Ce journal parvint à la connaissance du jeune marquis de Maurevers.
– La Providence s’est chargée de mon œuvre, pensa-t-il.
Dès lors, l’existence du marquis devint calme et sereine, il était riche de son propre patrimoine, et très convaincu que le fils de son père, le bandit Perdito, avait été pendu en compagnie de José Minos, il ne s’était fait aucun scrupule de disposer de cette fortune laissée par la duchesse de Fenestrange.
Il voyagea pendant trois ou quatre ans, revint à Paris et y mena la vie facile et luxueuse des fils de famille.
Cependant il avait le caractère mûri avant l’âge et un goût prononcé pour l’étude.
Le marquis fit peu de folies, eût peu de liaisons retentissantes jusqu’à l’âge de vingt-huit ans.
À cette époque, un de ces amours qu’on appelle foudroyants vint s’abattre sur lui.
Le marquis rentrait un soir assez tard, à pied, et montait l’avenue Gabriel aux Champs-Élysées pour se rendre au petit hôtel qu’il habitait à l’extrémité de la rue du Cirque, lorsqu’il entendit des cris déchirants qui partaient du fond d’une voiture de place, arrêtée au milieu de l’avenue.
Ces cris étaient ceux d’une femme.
Deux hommes avaient ouvert les portières de la voiture et cherchaient à la faire descendre.
La femme se cramponnait, se roidissait, appelait au secours.
Le cocher, menacé d’un coup de poignard, avait pris la fuite.
M. de Maurevers s’approcha vivement.
Il avait une canne à épée, et il s’en servit.
Les deux hommes résistèrent d’abord et l’un d’eux frappa je marquis d’un coup de poignard qui ne fit que lui effleurer le bras.
Puis ils prirent la fuite, sans que M. de Maurevers eût pu savoir qui ils étaient, car tous deux, bien que vêtus comme des gens du monde, avaient la figure noircie.
Alors, le marquis put voir la femme affolée et baignée de larmes, encore accroupie au fond de la voiture.
Elle était jeune, elle était belle ; elle tremblait de tous ses membres.
– Ah ! monsieur, dit-elle enfin, quand il fut parvenu à la rassurer, sans vous, ces hommes m’assassinaient.

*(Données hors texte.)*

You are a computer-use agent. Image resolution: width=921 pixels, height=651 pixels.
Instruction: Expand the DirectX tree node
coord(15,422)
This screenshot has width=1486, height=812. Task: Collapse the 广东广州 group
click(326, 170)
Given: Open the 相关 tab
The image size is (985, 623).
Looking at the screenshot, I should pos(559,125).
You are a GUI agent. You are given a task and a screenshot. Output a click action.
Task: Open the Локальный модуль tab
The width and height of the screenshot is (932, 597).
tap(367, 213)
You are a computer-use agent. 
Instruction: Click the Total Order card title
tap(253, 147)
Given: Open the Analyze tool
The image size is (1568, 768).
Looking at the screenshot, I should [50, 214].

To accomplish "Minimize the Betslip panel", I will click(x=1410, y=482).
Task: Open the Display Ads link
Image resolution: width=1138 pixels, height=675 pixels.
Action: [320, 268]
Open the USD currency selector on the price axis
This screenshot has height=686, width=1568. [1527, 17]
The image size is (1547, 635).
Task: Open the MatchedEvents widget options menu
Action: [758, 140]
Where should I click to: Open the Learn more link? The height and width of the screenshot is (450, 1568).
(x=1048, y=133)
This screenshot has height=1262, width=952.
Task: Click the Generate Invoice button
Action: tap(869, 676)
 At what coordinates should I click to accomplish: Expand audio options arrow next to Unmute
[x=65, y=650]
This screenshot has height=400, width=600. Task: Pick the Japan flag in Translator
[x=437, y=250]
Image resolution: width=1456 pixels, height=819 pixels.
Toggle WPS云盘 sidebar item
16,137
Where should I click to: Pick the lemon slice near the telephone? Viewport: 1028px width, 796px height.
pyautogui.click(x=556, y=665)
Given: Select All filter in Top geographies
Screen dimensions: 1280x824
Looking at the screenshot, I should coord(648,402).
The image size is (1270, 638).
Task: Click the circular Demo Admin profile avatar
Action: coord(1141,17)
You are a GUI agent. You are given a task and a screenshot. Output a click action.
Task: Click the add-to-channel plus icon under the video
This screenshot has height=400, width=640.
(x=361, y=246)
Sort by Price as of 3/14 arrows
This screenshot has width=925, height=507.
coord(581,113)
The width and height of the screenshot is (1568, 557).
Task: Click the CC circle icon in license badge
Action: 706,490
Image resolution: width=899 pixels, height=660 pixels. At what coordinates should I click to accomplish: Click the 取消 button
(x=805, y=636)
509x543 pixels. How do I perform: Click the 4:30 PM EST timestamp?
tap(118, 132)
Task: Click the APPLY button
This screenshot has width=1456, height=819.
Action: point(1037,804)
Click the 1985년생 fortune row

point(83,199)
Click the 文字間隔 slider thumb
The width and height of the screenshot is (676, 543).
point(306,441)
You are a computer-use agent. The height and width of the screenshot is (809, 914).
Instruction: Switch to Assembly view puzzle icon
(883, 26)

– Pour vous voler, sans doute ? fit-il.
Elle secoua la tête.
– Non, dit-elle ; l’un d’eux est mon mari, l’autre est mon frère.
Le rôle de M. de Maurevers était tracé d’avance.
Il devait aide et protection à cette femme qu’on voulait assassiner.
Il lui offrit son bras, laissa la voiture qui n’avait plus de cocher, et tous deux s’éloignèrent à pied.
L’histoire de cette femme était fort simple.
C’était la fille d’un négociant d’Anvers, mariée à un bijoutier hollandais.
Le mari, après une série, de mauvais traitements, l’avait abandonnée ; mais il avait gardé sa dot.
Elle avait un frère, à qui elle avait demandé aide et protection.
Ce frère l’avait emmenée à Paris, où, disait-il, le mari s’était réfugié.
Comme la malheureuse l’aimait encore, elle s’était laissé persuader facilement que son frère arrangerait un rapprochement entre elle et lui.
Mais le frère était un esprit pervers et il avait fait avec son beau-frère un pacte infâme : il lui avait promis de l’aider à s’en débarrasser.
Il avait tenté d’abord d’empoisonner la pauvre femme et n’avait pas réussi.
Alors, ils lui avaient tendu un piège, lui donnant rendez-vous dans les Champs-Élysées, par une nuit d’hiver froide et sombre.
Là seulement le frère c’était démasqué. Il avait aidé le mari, et, sans l’intervention de M. de Maurevers, ils l’eussent assassinée.
Ce fut, du moins, ce qu’elle raconta à son sauveur.
Où aller ? Que devenir ? Comment échapper à ses bourreaux ?
Elle n’avait qu’un parti à prendre, accepter l’hospitalité que le marquis lui offrait respectueusement.
Cette nuit-là, M. de Maurevers dormit tout vêtu dans un fauteuil, au coin du feu de son cabinet de travail.